The electrostatic machine does not produce the powerful magnetic fields due to a rotation of the electric charges, as someone think. It redistributes the charges due to the mechanical work so, that their total sum is zero as well as the average strength of a magnetic field. Also, the discs are made of nonmagnetic material. The lack of strong magnetic flux within the disks does not stimulate the aetheric vortices, which would produce energy.

The whole scheme is symmetric. Two grid condensers in this and in other designs are separated by a maximum distance to reduce their interference. The base capacitor means obviously a massive grounding, by which the aetheric vortices are trapped within the condensers by the electrostatic forces.

Simplified electrical schematic

This schematic shows that the conventional transformers do not produce the DC output voltage, even if the electrostatic machine produces an energy.

The electrostatic machine has the standard electrodes: the collectors at the edges and the neutralizers between the opposite segments (not shown in the schematic). Four additional electrodes opposite to the neutralizing electrodes (two at each side) consist an electrostatic motor, which works only simultaneously with the voltage generation. The fifth additional electrode is the zero potential point.

Two pairs of the additional electrodes are connected via the current transformers so, that the voltage between them rises due to an induction in these transformers and decreases when the disks rotation work is done. The scheme shows these components too sketchy, but the photo 2 shows the visible wires.

The tube diode rectifies the voltage, which is applied to the electrostatic machine from the grid condensers. Its filament is powered by the AC voltage.

The operation begins after the wheels are launched by an external force. The collectors provide the pulsed high voltage, which is powering the condensers and the diode filament. After the diode warm-up, the pulses from the condenser primary windings produce the averagely unipolar pulses in the current transformers. In case of establishing the correct polarity of the electrostatic machine, the additional electrodes receive an average DC voltage, which moves the machine wheels. The correct polarity is established someway.

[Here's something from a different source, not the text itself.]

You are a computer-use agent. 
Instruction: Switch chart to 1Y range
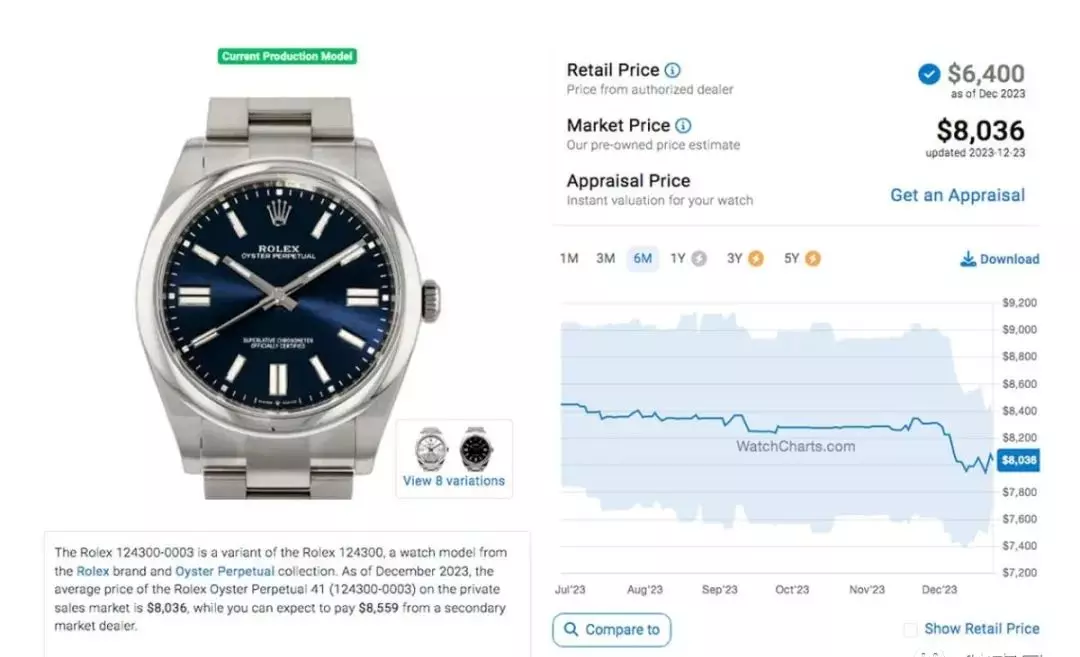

Upon reaching a sufficient power of the condenser vortices, an external force for the wheels rotation is not required. In this case, the machine is a self-oscillating system with a feedback. The positive feedback increases the wheels rotation frequency, and the negative feedback decreases it. The output voltage is proportional to a rotation frequency and to a frequency of pulses within the electrical circuit. The frequency response of this circuit provides a balance at a certain level, which is determined by the parameters of capacitors, choke-coils (called ECG), and an unknown element identified as ML2. The wheels as the flywheels suppress the system oscillations.

The machine should be easy stopped by stopping the wheels rotation, a power of which is much smaller than the whole system power.

Testatika 6 en.jpg Testatika 7 en.jpg
More powerful Testatika have additional condensers and the electrostatic machine of more high voltage. Probably, the parallel condensers with the same field direction are arranged in the pairs.

Something similar was invented by the American Lester J. Hendershot. The transformer combined with a cylindrical capacitor is used instead of the condensor. In the control circuit, the movable permanent magnet is used to start, and the movable armature is used to adjust. The output current is AC.